The authors' imply that biologists were reluctant to accept McClintock's discovery of transposable elements because it did not fit with the 'Central Dogma' (Introduction page 4). But the Central Dogma is a concept from molecular biology that came later, and while the discovery of mobile genetic elements made by McClintock clearly challenged prevailing ideas about how static the genome was, it did not directly address or contradict the Central Dogma. Further on in the same section the Central Dogma is referred to as depicting 'the genome as a linear succession of genes'. Again, the linear 'beads-on-a-string' concept of a static genome is distinct from the Central Dogma.

Authors' response: The confusion between the central dogma and the static genome dogma has been clarified.

The authors point out an important concept that the evolutionary dynamics of transposable elements occur at two levels: intra-populational, based on the competition between individual organisms, as is the case for static host genes, and intra-genomic based on the competition between individual element copies.

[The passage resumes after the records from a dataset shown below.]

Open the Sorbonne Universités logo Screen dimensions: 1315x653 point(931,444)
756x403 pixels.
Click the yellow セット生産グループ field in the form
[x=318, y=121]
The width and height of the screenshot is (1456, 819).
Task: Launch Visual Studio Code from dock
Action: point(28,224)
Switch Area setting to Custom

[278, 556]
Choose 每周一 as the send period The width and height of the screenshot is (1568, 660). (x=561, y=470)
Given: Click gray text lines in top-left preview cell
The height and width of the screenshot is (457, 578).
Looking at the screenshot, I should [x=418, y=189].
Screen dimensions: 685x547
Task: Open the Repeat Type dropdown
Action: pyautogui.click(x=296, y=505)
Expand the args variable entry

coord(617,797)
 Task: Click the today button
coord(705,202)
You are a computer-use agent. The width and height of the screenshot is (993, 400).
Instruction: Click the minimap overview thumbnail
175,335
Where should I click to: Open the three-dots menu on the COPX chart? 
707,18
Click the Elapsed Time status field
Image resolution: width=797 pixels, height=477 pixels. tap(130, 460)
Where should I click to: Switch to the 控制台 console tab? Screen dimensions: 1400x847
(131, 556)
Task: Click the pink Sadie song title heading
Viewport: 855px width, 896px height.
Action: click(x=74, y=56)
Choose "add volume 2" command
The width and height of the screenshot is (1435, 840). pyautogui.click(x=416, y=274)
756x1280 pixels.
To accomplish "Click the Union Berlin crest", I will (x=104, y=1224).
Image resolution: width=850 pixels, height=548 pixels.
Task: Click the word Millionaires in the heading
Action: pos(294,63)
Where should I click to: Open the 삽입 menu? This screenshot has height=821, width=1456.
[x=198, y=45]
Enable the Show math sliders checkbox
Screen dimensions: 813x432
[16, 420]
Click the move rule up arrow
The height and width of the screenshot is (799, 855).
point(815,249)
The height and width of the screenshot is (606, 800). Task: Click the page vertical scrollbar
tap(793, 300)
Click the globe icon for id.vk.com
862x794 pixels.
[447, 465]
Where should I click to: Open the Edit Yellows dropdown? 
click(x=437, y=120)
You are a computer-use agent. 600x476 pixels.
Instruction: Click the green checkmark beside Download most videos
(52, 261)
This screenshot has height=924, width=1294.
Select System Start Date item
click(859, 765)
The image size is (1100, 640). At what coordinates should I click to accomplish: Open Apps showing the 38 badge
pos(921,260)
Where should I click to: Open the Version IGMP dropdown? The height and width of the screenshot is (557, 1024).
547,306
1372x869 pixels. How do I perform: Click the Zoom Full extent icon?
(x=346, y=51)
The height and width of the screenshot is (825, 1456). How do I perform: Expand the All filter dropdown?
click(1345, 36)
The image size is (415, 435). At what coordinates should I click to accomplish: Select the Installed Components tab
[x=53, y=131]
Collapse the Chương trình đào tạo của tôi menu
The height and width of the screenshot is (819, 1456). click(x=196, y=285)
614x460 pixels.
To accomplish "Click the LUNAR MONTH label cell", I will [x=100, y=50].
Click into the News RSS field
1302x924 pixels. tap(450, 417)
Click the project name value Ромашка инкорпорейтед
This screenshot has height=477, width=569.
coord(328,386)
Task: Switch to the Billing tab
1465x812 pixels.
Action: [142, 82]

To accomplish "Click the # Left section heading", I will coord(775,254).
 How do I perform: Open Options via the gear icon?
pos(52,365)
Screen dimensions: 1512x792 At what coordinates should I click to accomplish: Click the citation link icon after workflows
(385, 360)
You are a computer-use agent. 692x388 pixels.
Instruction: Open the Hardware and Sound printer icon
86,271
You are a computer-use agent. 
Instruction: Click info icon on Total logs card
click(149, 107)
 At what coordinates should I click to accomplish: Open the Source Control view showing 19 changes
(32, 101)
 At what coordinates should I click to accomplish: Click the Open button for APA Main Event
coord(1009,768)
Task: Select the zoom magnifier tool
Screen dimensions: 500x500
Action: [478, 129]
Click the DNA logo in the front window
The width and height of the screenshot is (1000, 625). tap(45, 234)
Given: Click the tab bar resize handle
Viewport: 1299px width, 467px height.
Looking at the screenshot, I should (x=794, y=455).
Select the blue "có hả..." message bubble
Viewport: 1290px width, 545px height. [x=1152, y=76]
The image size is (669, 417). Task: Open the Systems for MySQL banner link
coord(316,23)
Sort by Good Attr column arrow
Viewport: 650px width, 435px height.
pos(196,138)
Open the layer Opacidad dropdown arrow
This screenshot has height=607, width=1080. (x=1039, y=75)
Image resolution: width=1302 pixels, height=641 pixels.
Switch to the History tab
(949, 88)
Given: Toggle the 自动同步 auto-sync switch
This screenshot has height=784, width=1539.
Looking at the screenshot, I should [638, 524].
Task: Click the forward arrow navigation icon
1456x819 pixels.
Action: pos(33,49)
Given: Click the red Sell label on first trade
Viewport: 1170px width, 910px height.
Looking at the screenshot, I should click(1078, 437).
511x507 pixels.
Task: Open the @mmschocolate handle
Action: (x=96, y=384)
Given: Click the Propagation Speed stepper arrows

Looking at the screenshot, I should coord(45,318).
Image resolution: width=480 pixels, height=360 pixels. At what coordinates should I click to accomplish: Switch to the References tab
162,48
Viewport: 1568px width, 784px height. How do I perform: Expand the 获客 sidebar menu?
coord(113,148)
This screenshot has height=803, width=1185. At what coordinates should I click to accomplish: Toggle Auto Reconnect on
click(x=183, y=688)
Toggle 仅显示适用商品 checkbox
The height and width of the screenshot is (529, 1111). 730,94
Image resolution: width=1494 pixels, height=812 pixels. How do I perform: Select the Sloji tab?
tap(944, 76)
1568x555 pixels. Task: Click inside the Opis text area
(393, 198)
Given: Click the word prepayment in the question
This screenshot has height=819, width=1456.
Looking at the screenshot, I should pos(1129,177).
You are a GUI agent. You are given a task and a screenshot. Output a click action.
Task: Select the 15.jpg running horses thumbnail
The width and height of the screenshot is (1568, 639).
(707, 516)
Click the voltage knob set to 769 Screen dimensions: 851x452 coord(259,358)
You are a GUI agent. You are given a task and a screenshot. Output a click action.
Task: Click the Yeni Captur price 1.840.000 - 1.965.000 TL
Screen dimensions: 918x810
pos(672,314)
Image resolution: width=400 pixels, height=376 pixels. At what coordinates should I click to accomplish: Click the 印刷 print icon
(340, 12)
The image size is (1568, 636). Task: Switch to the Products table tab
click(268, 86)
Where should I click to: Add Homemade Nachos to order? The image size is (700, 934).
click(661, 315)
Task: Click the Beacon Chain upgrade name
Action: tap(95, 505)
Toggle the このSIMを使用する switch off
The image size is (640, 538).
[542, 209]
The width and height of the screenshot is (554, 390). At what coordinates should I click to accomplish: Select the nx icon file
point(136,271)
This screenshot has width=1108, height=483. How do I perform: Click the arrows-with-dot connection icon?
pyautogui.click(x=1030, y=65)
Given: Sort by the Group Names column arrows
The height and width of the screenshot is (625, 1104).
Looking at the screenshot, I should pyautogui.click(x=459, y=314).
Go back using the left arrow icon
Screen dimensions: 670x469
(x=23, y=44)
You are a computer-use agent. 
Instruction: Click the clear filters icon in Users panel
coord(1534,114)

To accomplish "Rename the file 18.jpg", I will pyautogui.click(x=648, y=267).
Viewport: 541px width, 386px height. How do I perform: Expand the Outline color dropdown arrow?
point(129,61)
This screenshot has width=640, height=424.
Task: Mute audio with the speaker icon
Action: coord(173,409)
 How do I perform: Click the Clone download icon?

This is indeed a critical aspect of transposable element evolution that impacts how the elements affect their host genomes. However, they then go on to posit a third conceptually distinct level based on horizontal transfer. It is well known that elements may be particularly prone to horizontal transfer between species, but it is not clear how and whether this phenomenon entails a third distinct level of transposable element evolutionary dynamics.

Authors' response: This third level become apparent only when an analogy with an ecological concept is considered, which was not clearly stated. The intra-genomic competition may be compared to competition between individuals for the same resource in a unique ecological niche. A TE family in one genome corresponds then to a population. The intra-populational level represents a metapopulation in which TE populations mix by a kind of migration process triggered by sex. By analogy, horizontal escape toward a new genome can be viewed as new ecological niche colonization and represents the extreme case of migration with foundation of a new isolated population and ultimately allopatric speciation. (In comparison a static host gene (allele) will not use the intra-genomic level to expand). We agree that the ability to transfer horizontally does not impact the TE dynamics at the species level, but provides only new seeds for TE expansion in the living world as a whole. The idea has been reformulated, hopefully with more clarity.

The authors often refer to the conflicting, and seemingly dichotomous, notions of transposable elements as genomic parasites versus the creative or adaptive contributions that the elements make to their host genomes throughout the manuscript. However, these two concepts are not mutually exclusive. In a very nice review on this topic (Kidwell MG and Lisch D 2001 Perspective: transposable elements, parasitic DNA, and genome evolution in Evolution 55:1-24), the authors nicely lay out the idea that transposable elements do not exclusively occupy extreme positions on either end of this dichotomy. They hold, rather, that transposable elements can best be considered as occupying a variety of positions on a dynamic continuum from extreme parasitism to obligate mutualism. This kind of more nuanced perspective would add nicely to the evolutionary role of transposable elements presented here.

Authors' response: We agree with the view of Kidwell and Lisch. However we cannot deny that TE are intrinsically selfish, which was our starting point to further pinpoint facts that actually support other TE-host relationships. The concerned parts have been modified to erase the impression of too clear-cut views.

Apparently the manuscript was written by a non-native English speaker and it has numerous grammatical errors. The authors should proof the manuscript closely for these and other language related issues or enlist a native English speaking colleague to help with this. For instance, the last sentence in the abstract that reads 'The review attaches to explore ...' does not make sense. The presence of many errors of this kind has the unfortunate effect of obscuring the important message of the manuscript as well as the authors' unique perspective on transposable elements.

Authors' response: The revised text was corrected by a native English speaker.